O ministro da Justiça, José Eduardo Cardozo, afirmou à Folha que só soube neste domingo da decisão da Justiça de mandar desapropriar nesta manhã um terreno em Pinheirinho, São José dos Campos (97 km de São Paulo).
A área, onde vivem cerca de 6.000 pessoas, é alvo de uma disputa entre os invasores e a massa falida de uma empresa, proprietária do terreno. O governo federal acompanhava o caso e havia mostrado interesse em ajudar a resolver o impasse, mas foi surpreendido.

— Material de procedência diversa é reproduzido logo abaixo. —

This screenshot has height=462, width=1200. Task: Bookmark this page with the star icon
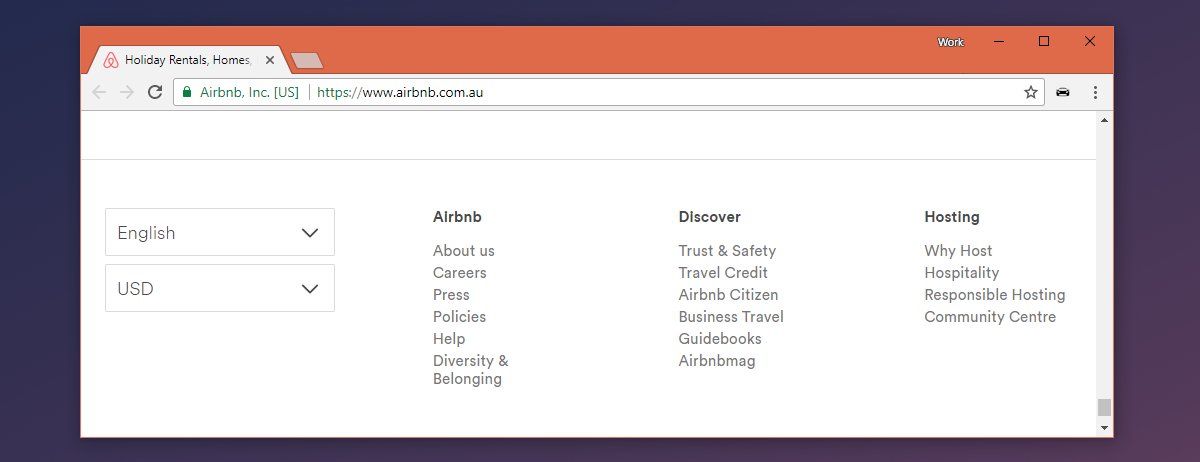1031,92
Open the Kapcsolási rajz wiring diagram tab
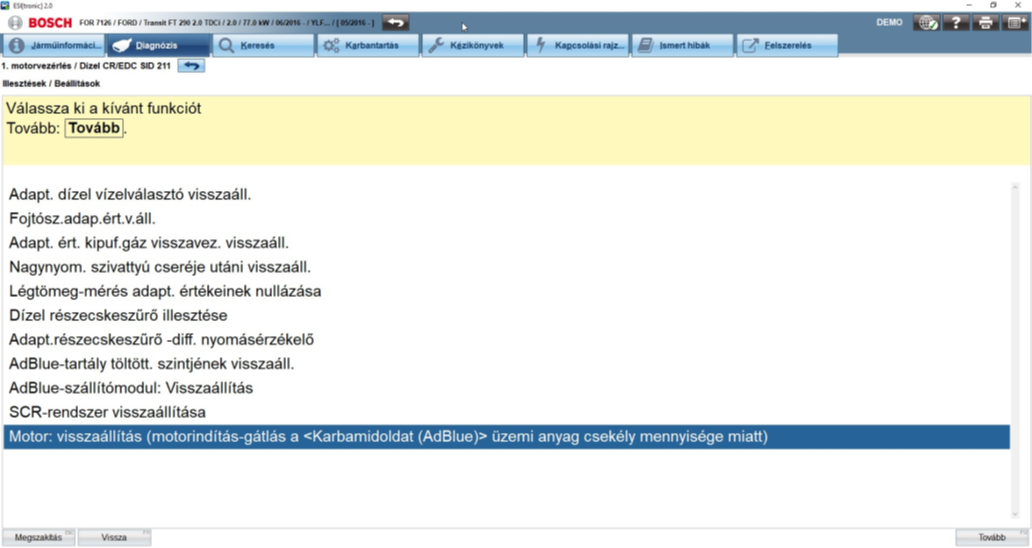The width and height of the screenshot is (1032, 548). pyautogui.click(x=578, y=45)
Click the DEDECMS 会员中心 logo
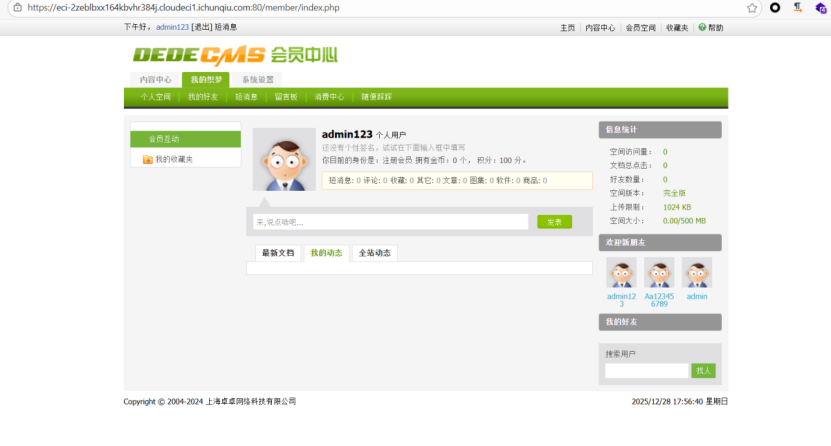 (x=235, y=54)
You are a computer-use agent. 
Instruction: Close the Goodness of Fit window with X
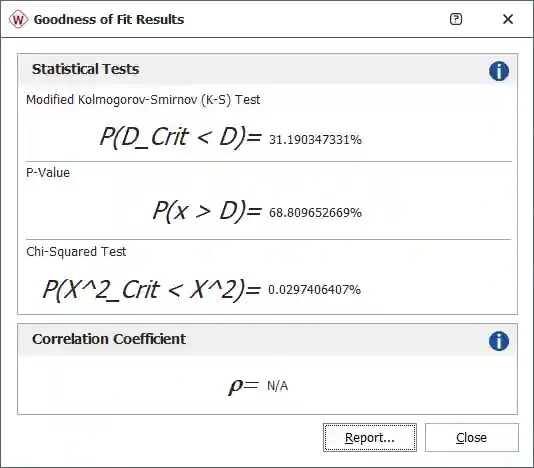point(508,19)
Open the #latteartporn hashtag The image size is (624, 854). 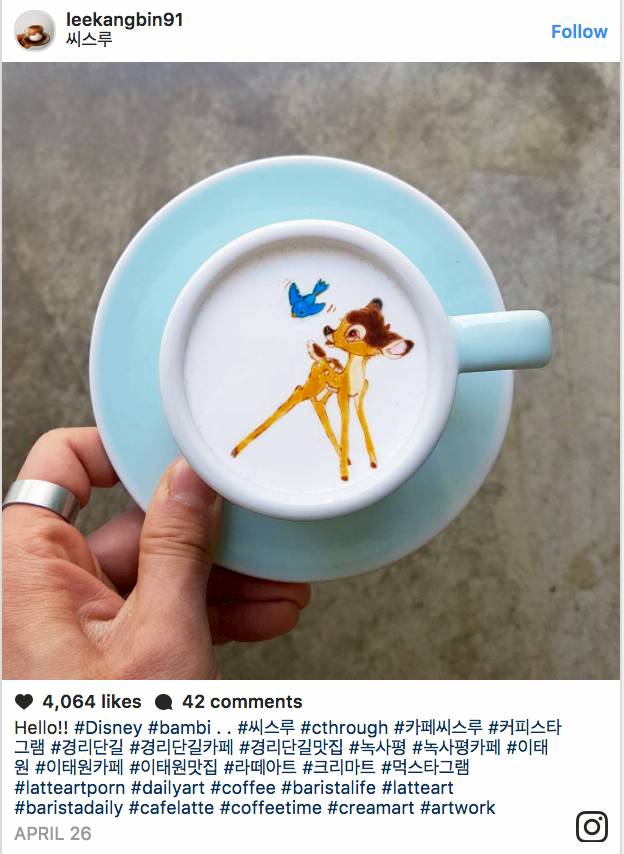(x=70, y=788)
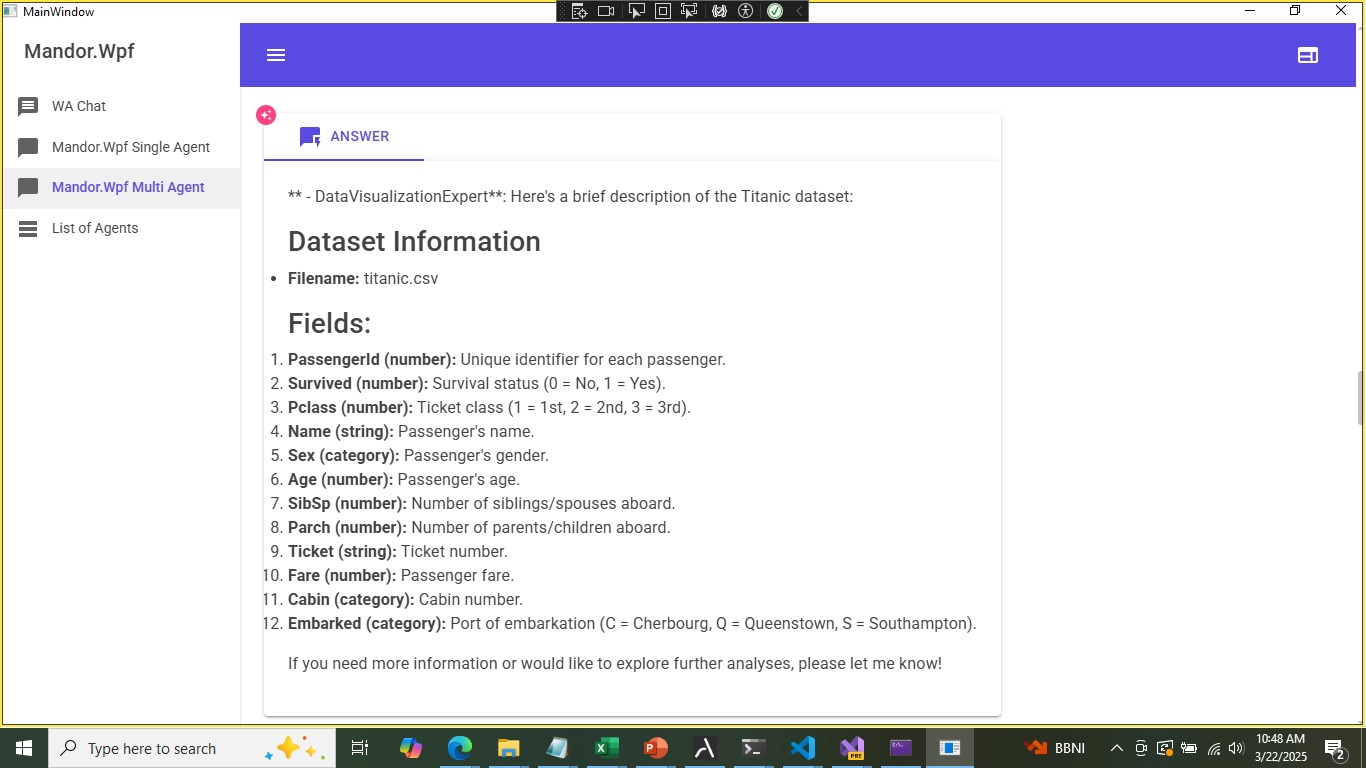The width and height of the screenshot is (1366, 768).
Task: Click the pink sparkle badge above the answer card
Action: click(265, 115)
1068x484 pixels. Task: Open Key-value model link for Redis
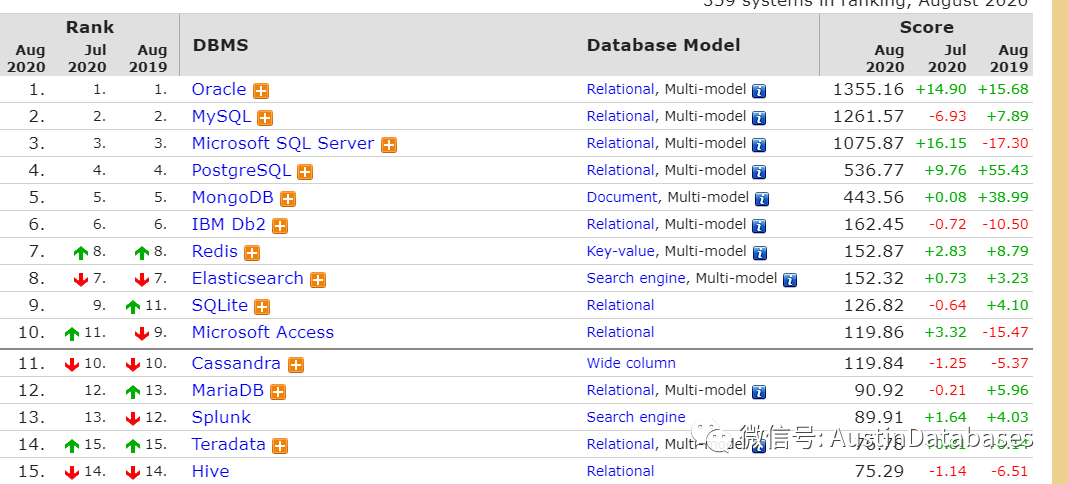coord(620,251)
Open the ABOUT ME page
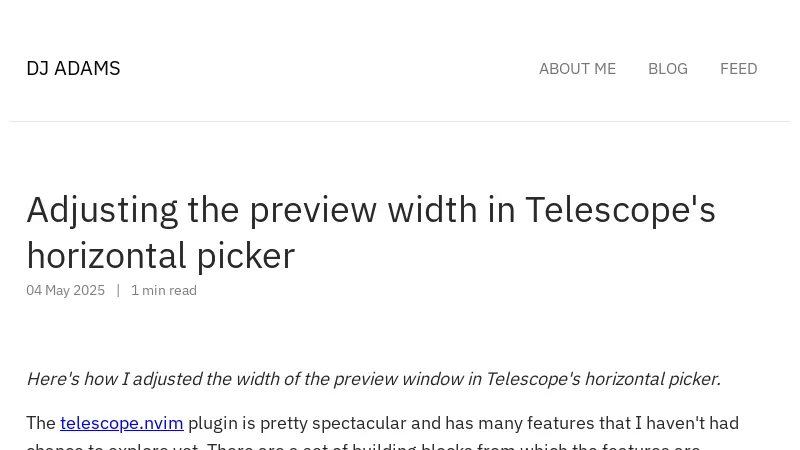The height and width of the screenshot is (450, 800). click(x=577, y=68)
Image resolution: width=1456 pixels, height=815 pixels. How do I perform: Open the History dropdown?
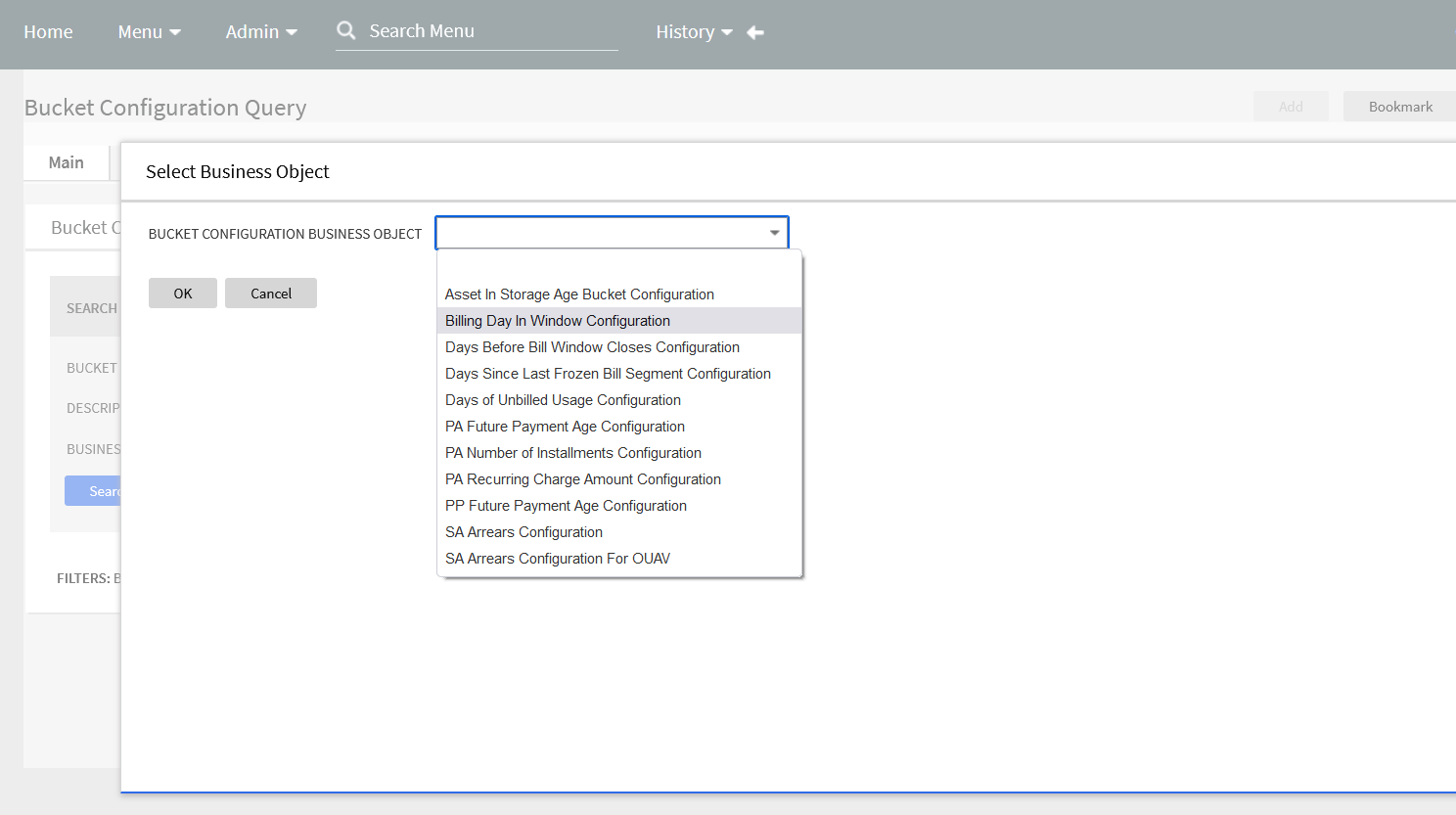coord(694,31)
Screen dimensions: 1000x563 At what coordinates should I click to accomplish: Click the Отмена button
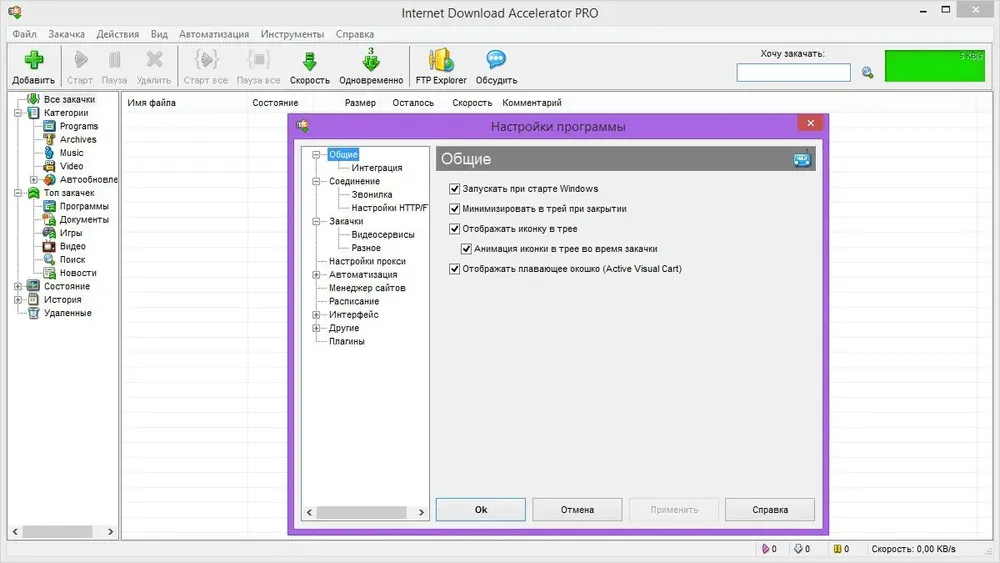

"Ficamos sabendo hoje. A informação que eu eu tinha até ontem é que a Justiça Federal havia sustado [a decisão de reintegrar a posse]. Antes disso, havia um acordo para adiar por um prazo de 15 dias com o juiz da massa falida. Ai hoje ficamos sabendo dessa situação. Assim que eu soube falei com o governador e o presidente do tribunal", disse o ministro.
Segundo Cardozo, embora a ação de reintegração seja estadual, o governo acompanha a situação por se tratar de "um quadro delicado". A operação provoca um conflito entre os moradores do terreno e a Polícia Militar de São Paulo e ocasionou por um tempo o fechamento da Via Dutra.
"O governador me falou que a situação estava sob controle, que seria uma desocupação dentro de padrões tranquilos. Ele me disse que o governo está aparelhado, preparado para a remoção das pessoas. Ainda não tenho como avaliar."
O líder do PT na Câmara, deputado Paulo Teixeira (SP), está no local. Ele relatou ser um "conflito de grandes proporções" e criticou o governador Geraldo Alckmin (PSDB) por não ter evitado essa situação de confronto com os moradores da área. "Ele se omitiu dessa situação. É uma ação que poderia ter sido evitada porque é uma disputa em torno de habitação."